Focusing first on logistics, the biggest of these is the fact that while this promises to save money, this is, to varying degrees, theoretical.  The upgrade costs are not.  There are going to be a lot of people and places that are going to need to see solid evidence that this is worth the investment before jumping in.  This wouldn’t be the first technology that promised to change the world.  If it failed, it wouldn’t be the first one of those to do that, either.

Related to that, then, is the fact that the upper limits of this technology’s usefulness are unknown.  We are familiar with seeing ads on web pages that attempt to market to us.  We are also familiar with how laughably bad these can be.  All forms of artificial intelligence have always had to wrestle against the fact that reality doesn’t always lend itself well to being boxed into a set of numbers.  Your car’s settings may know what radio stations you prefer, but it’s not going to necessarily be able to read your mind and know that just today you’re really sick of Pearl Jam.  It’s unclear just how effective we can hope for this technology to get.
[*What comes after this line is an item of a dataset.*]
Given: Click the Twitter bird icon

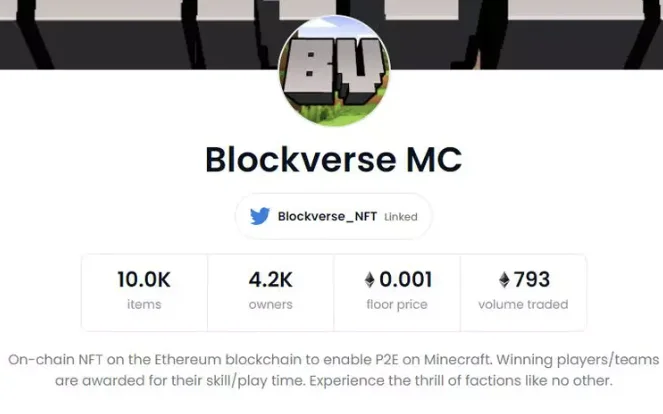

Then there is always the persistent problem of privacy and security.  More data and more data systems means more opportunities for infiltration, with all of the crimes that come along with it.  While this was a problem before, exactly how secure would you feel about the possibility of a city’s electrical grid being in the hands of a fired city employee with a strong set of hacking skills and a grudge to bear?  A less extreme example is the sharing of personal information to companies trying to market you to death.  By the time that the 50th billboard you pass blasts your name on it, you just might prefer that someone shut off all the lights.

Future, ho!

All of these problems notwithstanding, it is beginning to look like the smart city might be the way of the future.  There may simply be too much momentum to stop this technology from finding its way into all aspects of our daily lives.

Some will react to this with the excitement that comes from years of anticipating it.  Others will start to look for tents and teach themselves how to make fire with sticks.  If there’s one bit of advice we can issue to all parties, it’s this: wait and see.  This future may be close by, but it is still not yet written.